Pearl Esau told a Sun City West audience this week that educational excellence and equity must become Arizona’s most pressing priority.
“Teach For America has become a sought-out partner to raise the bar for student achievement and catalyze education reform across the state,” said Esau, Teach For America Phoenix executive director. “Together with our community partners, we will ensure that our children receive the education they deserve and need if we are to build the Arizona that we know we can become.”
Residents of the Sun Cities and Surprise were invited to Monday’s meeting in Sun City West to find out more about Teach for America and the public education system in Arizona and learn how they can play a significant role in improving education.
Teach For America officials maintain the attitudes from school administrators, teachers and parents who say upbringing, and social and economic status determines a child’s fate during their formative years is hurting many of their chances in becoming the next success story.
Esau said the “epidemic of low expectations” in low-income areas throughout the United States often solidifies attitudes about how families living below the poverty line and who have never attended college cannot escape the life path they inevitably pass onto their children.
The United States ranks 24th in education achievement, while the state of Arizona is near the bottom compared to the other 49 states. Esau said an estimated 14 million children live in poverty across the United States — and only 1 in 10 of those children go on to college.
Teach For America officials and corps members, who serve as teachers, told the Sun City West audience that they hope to “bridge the gap” and improve the state of education in Arizona by ensuring all students receive the tools needed to succeed.

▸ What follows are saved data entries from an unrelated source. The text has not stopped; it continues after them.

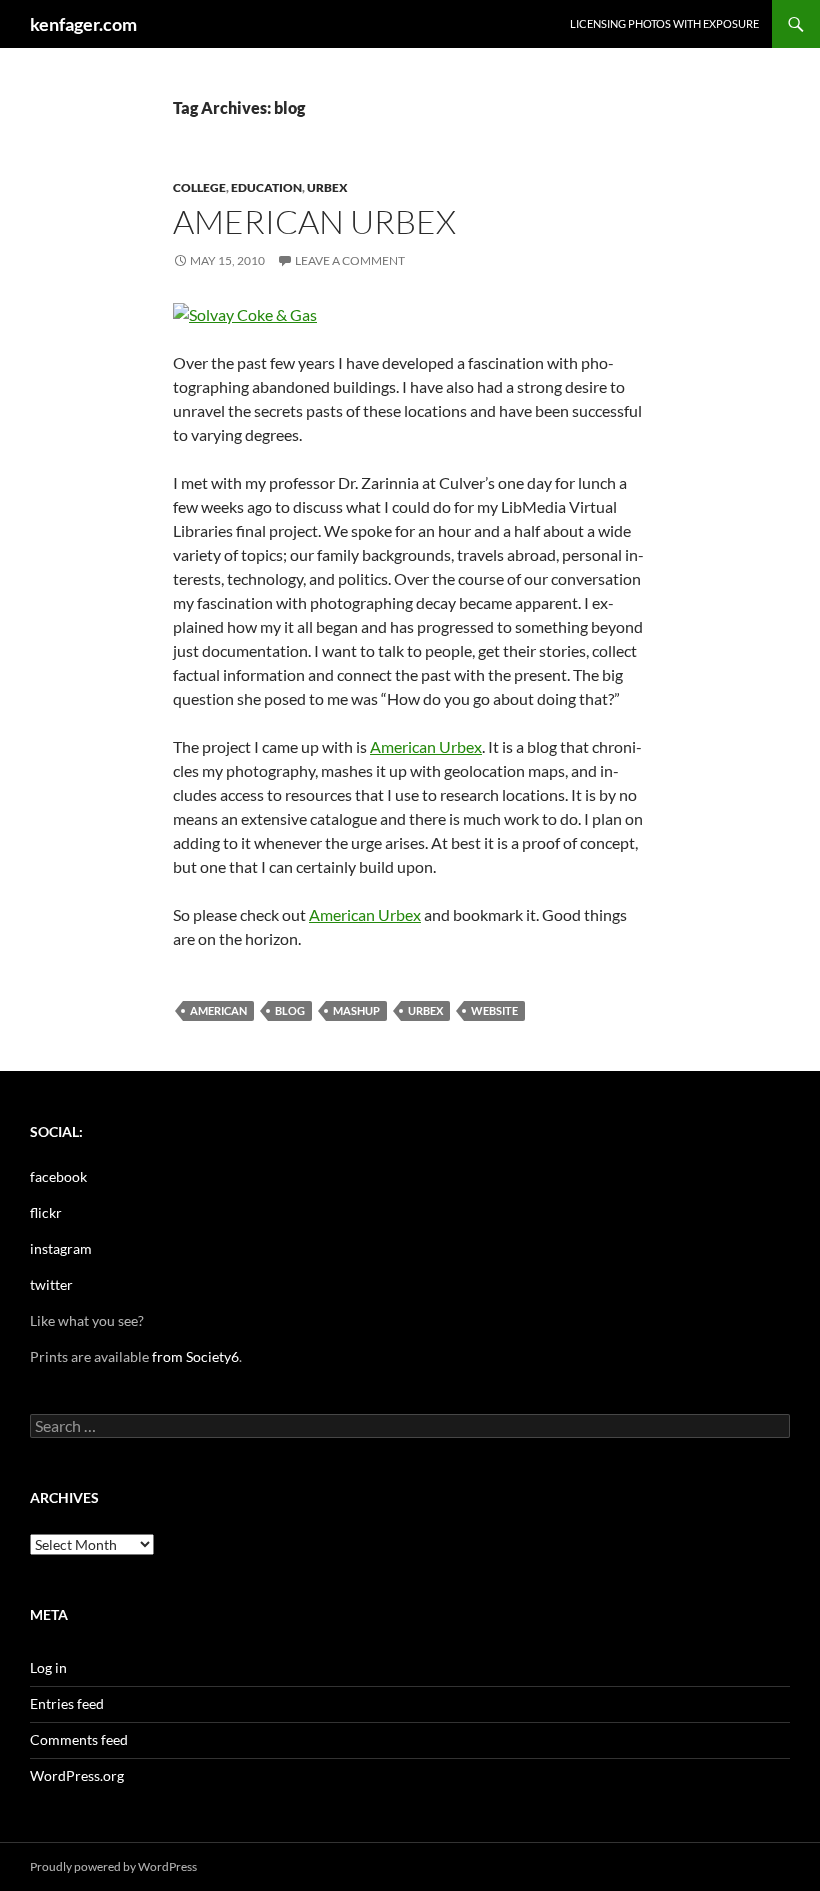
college (199, 187)
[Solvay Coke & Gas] (245, 312)
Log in (48, 1667)
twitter (51, 1284)
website (494, 1010)
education (266, 187)
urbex (327, 187)
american (218, 1010)
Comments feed (79, 1739)
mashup (356, 1010)
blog (290, 1010)
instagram (61, 1248)
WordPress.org (77, 1775)
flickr (46, 1212)
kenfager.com (83, 24)
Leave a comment (350, 260)
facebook (58, 1176)
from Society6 (195, 1356)
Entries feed (67, 1703)
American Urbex (314, 221)
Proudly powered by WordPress (113, 1866)
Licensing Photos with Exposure (664, 23)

Many in attendance said they had never heard of Teach For America prior to attending the presentation and wished to know more about what role the organization has on the communities it serves. While Teach For America’s mission has remained the same since its inception 21 years ago, ongoing political strife and economic challenges are hurdles the nonprofit must continue to overcome. Support by way of donations and promotion can help Teach For America sustain itself, officials said.
Teach For America is expected to lose $21 million from its $880 million operating budget next year, according to Esau. In Arizona, the operating budget will decrease by an estimated 40 percent.
Valley schools that partner with Teach For America are primarily in the Phoenix area, though Esau said plans to expand to the West Valley is something the nonprofit is striving to achieve. The closest school with Teach For America corps members is Imagine Prep at Surprise.
Brian Holman, Teach For America’s program director, is a former eighth-grade social studies teacher who talked about how through lesson planning he was able to have his students learning two grade levels ahead of their peers.
“My job was to instill hope and opportunity through education. It’s amazing the way kids and teachers can bond,” he said. “It takes communities holding schools accountable to ensure success. To change a child’s life outcome and trajectory, you have to be with them year after year.”
After a long stint with Teach For America, Holman said he plans to leave and open a charter school in the Valley, where he will “set the bar high.”
“It’s about providing hope and that there’s something to look forward to,” Holman said.